**Work to be completed**
Nothing but a number is wanted here: the count of lines in the data holding the word "agent".

Stored data:
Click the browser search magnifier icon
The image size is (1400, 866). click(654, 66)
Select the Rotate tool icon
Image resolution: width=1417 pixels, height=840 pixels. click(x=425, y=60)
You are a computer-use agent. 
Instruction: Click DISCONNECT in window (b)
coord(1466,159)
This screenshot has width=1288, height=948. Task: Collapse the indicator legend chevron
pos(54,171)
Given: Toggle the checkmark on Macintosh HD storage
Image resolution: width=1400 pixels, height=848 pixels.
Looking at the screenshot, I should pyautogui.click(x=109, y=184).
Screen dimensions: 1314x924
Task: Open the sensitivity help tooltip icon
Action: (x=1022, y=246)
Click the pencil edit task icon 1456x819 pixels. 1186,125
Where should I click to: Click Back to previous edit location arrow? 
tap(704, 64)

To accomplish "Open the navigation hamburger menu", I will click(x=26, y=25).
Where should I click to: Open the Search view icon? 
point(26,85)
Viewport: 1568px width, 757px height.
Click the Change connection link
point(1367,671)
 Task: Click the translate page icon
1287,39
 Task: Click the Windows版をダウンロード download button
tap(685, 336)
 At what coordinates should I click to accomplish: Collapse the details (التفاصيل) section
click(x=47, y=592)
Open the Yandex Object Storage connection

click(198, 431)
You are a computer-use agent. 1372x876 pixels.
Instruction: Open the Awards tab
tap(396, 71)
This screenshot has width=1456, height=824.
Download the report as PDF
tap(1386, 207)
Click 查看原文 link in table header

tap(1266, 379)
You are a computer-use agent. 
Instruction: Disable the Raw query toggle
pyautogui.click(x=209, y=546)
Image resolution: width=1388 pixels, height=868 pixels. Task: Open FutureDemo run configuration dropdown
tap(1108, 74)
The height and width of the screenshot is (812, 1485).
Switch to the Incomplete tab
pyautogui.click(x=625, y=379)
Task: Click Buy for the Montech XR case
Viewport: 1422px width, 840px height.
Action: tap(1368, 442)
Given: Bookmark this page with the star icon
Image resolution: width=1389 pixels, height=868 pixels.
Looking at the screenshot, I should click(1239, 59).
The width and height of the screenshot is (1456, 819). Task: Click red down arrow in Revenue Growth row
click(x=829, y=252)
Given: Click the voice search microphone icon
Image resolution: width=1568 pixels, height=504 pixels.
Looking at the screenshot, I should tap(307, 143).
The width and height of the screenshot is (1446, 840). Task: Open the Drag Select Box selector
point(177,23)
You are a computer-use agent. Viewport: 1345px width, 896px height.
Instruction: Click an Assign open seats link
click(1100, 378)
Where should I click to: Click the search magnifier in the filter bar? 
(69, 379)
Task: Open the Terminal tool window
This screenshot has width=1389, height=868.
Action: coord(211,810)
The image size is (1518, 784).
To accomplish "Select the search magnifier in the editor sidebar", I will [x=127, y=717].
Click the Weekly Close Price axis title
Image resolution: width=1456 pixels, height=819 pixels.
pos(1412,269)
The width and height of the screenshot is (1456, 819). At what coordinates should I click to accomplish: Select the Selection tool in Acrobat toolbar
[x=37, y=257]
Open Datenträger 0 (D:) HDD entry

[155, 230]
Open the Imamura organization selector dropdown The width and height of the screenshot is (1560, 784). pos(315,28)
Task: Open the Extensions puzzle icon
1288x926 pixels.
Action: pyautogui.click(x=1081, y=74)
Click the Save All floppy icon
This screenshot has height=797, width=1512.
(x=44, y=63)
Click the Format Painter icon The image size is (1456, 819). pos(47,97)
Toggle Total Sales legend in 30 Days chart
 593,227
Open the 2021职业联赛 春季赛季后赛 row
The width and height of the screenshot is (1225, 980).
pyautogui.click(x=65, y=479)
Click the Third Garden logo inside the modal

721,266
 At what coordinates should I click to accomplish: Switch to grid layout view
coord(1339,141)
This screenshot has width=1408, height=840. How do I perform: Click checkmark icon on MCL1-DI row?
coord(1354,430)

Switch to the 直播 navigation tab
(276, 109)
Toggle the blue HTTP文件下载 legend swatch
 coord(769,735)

**Reply to the exercise**
4